Petraeus is following the Abrams- Israeli doctrine with the same
disastrous civilian casualties. Large-scale bombing of densely populated
Shia and Sunni neighborhoods has taken place since he took command.
Mass arrests of suspected local leaders accompanied by the tight military
encirclement of entire neighborhoods. Arbitrary, abusive house-to-house
searches turn the poor sectors of Baghdad into one big shooting gallery and
concentration camp. Paraphrasing his predecessor, General Creighton
Abrams, Petraeus wants to destroy Iraq in order to save it. In fact his
policy is merely punishing the civilians and deepening the hostility of the
population. In contrast, the insurgents blend into the huge slum
neighborhood of Sadr City population or into the surrounding provinces of
Al-Anbar, Diyala, and Salah and Din. Petraeus was able to hold a people
hostage with armored vehicles but he has not been able to rule with guns.

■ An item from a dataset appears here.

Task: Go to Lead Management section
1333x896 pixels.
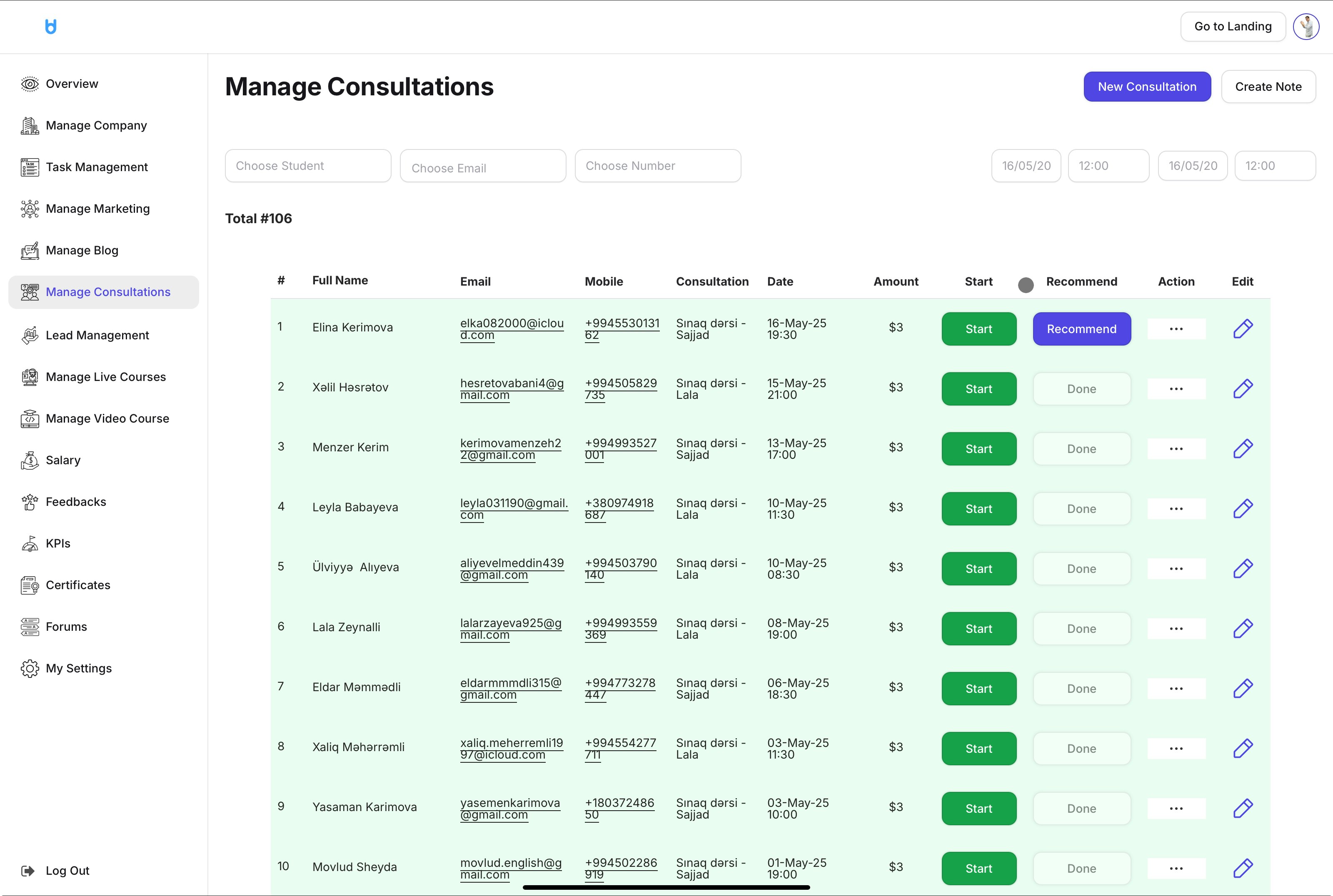Action: [x=97, y=336]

The failure of General Creighton Abrams was not due to the lack of political
will in the US, as he complained, but was due to the fact that clearing a
region of insurgents is temporary, because the insurgency is founded on its
capacity to blend in with the people and then re-emerge to fight the
occupation army.
Petraeus fundamental (and false) assumptions are based on the
notion that the people and the insurgents are two distinct and opposing
groups. He assumed that his ground forces and Iraqi mercenaries could
distinguish and exploit this divergence and clear out the insurgents and
hold the people. The four-year history of the US invasion, occupation and
imperial war, including his 18 months in command, provides ample
evidence to the contrary. With upward of 170,000 US troops and close to
200,000 Iraqi and over 50,000 foreign mercenaries, Petraeus has failed to
defeat the insurgency. The evidence points to very strong, extensive and
sustained civilian support for the insurgency. The high ratio of civilian to
insurgent killings by the combined US-mercenary armies suggests that US
troops have not been able to distinguish (nor are interested in the
difference) between civilians and insurgents. Even the puppet government
complains of civilian killings and widespread destruction of popular
neighborhoods by US aerial bombing. The insurgency draws strong
support from extended kin ties, neighborhood friends and neighbors,
religious leaders, nationalists and patriots: these primary, secondary and
tertiary ties bind the insurgency to the population in a way which can not
be replicated by the US military or its puppet politicians.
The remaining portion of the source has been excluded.